#### Teks Bacaan ####

Rumi memang bukan sekedar penyair, tapi ia juga tokoh sufi ayng berpengaruh pada zamannya. Rumi adalah guru nomor satu pada tarekat maulawiyah. Sebuah tarekat yang berpusat di Turki dan berkembang disekitarnya. Sebagai tokoh sufi, Rumi sangat menentang pendewaan-pendewaan akal dan indera dalam menentukan kebenaran.
Dalam sistem pengajarannya, Rumi mempergunakan penjelasan dan latihan mental, pemikiran dan meditasi, kerja dan bermain. Tindakan dan diam. Gerakan-gerakan tubuh pikiran dari pra darwis berputar dibarengi dengan musik toup untuk mengiringi gerakan-gerakan tersebut merupakan hasil dri metode khusus yang dirancang untuk membawa seseorang salik mencapai afinitas dengan arus mistis untuk ditransformasikan melalui cara ini.

#### Data Hasil Ekstraksi ####

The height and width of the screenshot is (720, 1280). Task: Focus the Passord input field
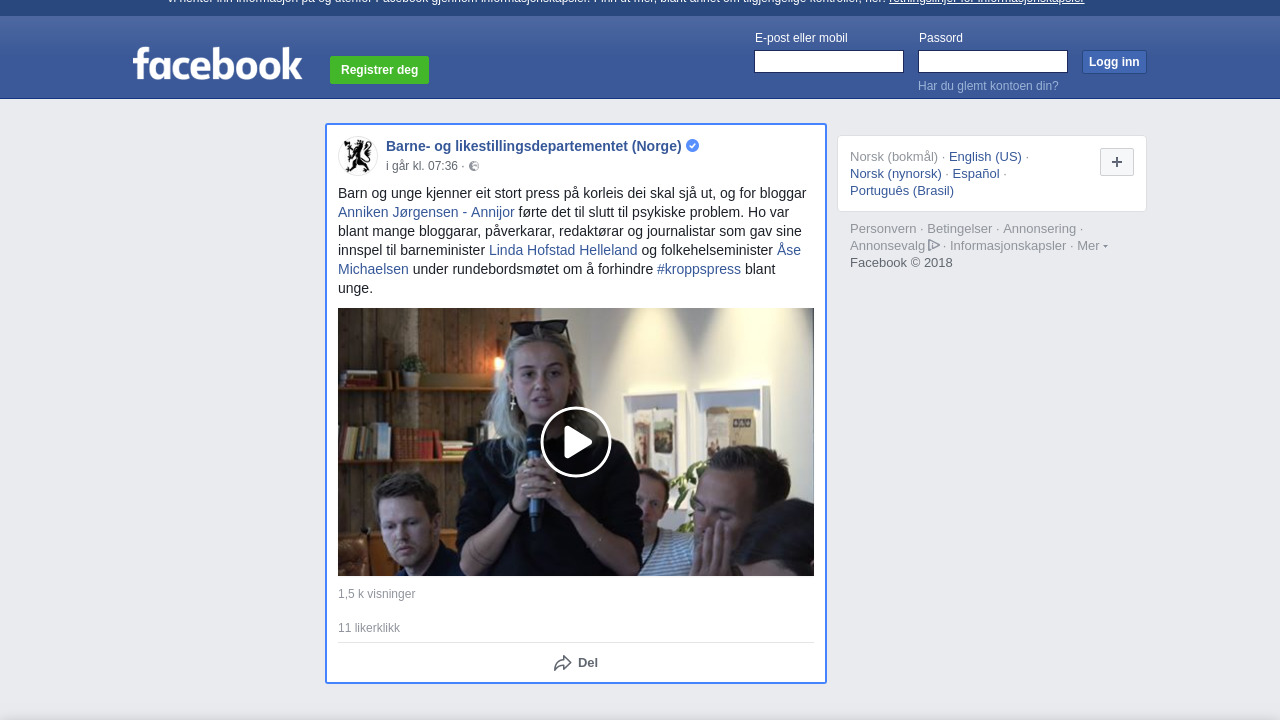[993, 62]
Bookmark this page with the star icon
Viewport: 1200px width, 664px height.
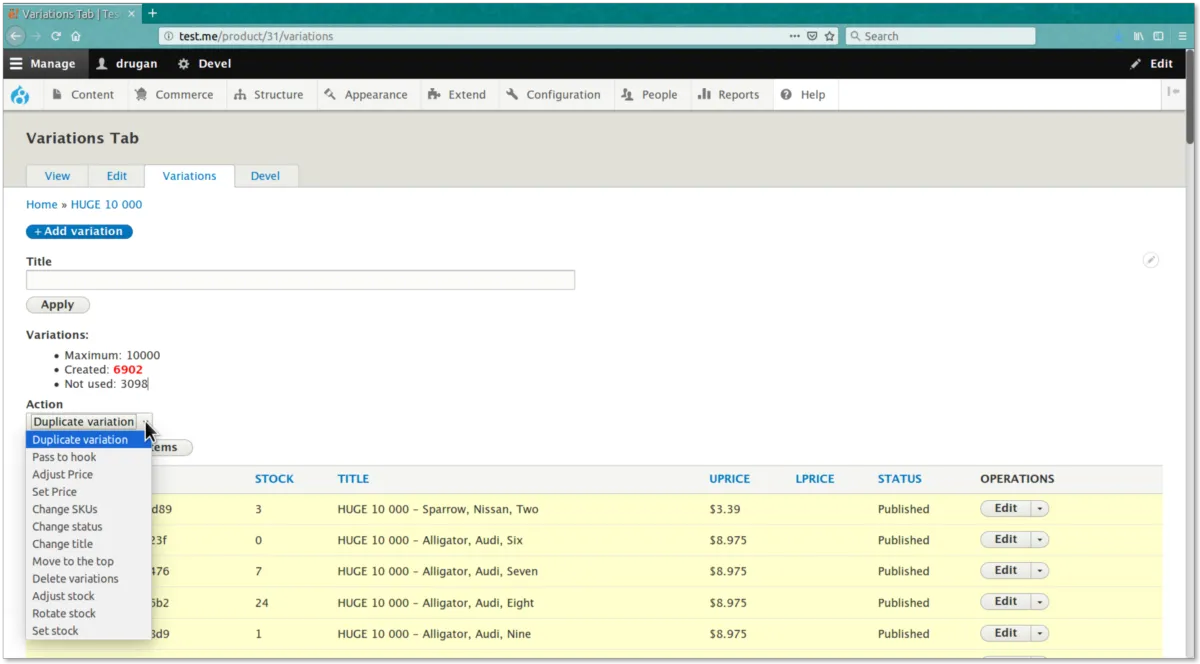pyautogui.click(x=829, y=36)
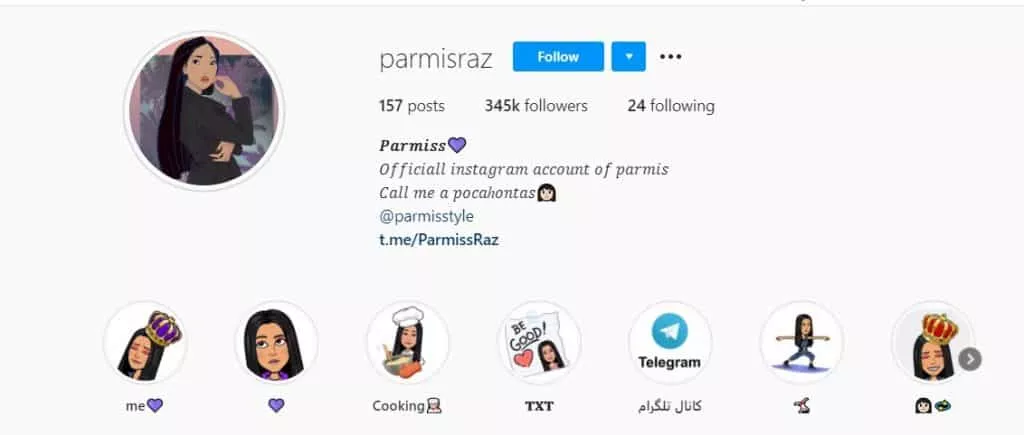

####

Tujuan Tugas:
(1) Ganti "penyair" dengan "pujangga", lalu tulis ulang teks tentang Rumi mulai dari "Rumi memang bukan" sampai dengan "dalam menentukan kebenaran.".
(2) Lanjutkan teks tentang Rumi setelah kalimat terakhirnya.
Materi ini tidak diperlukan di sini.

Jawaban:
(1)
Rumi memang bukan sekedar pujangga, tapi ia juga tokoh sufi ayng berpengaruh pada zamannya. Rumi adalah guru nomor satu pada tarekat maulawiyah. Sebuah tarekat yang berpusat di Turki dan berkembang disekitarnya. Sebagai tokoh sufi, Rumi sangat menentang pendewaan-pendewaan akal dan indera dalam menentukan kebenaran.

(2)
6. Tarekat Syadzaliyah
Abu Hasan al Syadzali mendirikan tarekat ini setelah beliau mendapatkan khirqoh / ijazah dari gurunya Abu ‘Abdullah bin Ali bin Hazam dari Abdullah ‘abd. Al Salam bin Majisy. Kelebihan dari tarekat ini terletak pada lima (5) ajaran pokoknya yaitu :
1.Takwa kepada Allah dalam segala keadaan.
2.Konsisten dalam mengikuti Al-Sunnah,
3.Ridho dalam ketentuan dan pemberian Allah SWT,
4.Saling menghormati,menghargai sesama manusia, dan
5.Suka kembali kepada Allah (taubat) dalam susah/senang.
Sedangkan tiga hal pokok yang menjadi landasan/ azas tarekat ini adalah :
1.Terus mencari ilmu (belajar tak berhenti),
2.Memperbanyak Dzikrulah dan
3.Duhur Ilaallah.
Ketiga hal pokok ini selalu menjadi penekanan kepada murid-murid Al Syadzali, beliau tidak menganjurkan mujahadah seperti tarekat-tarekat lain. Kebenaran baginya, didalam diri manusia itu ada nur ashli/ nur potensial yang akan menjadi kuat, berkembang dan subur bila diperkuat dengan nur ilmu yang lahir akibat dzikrullah.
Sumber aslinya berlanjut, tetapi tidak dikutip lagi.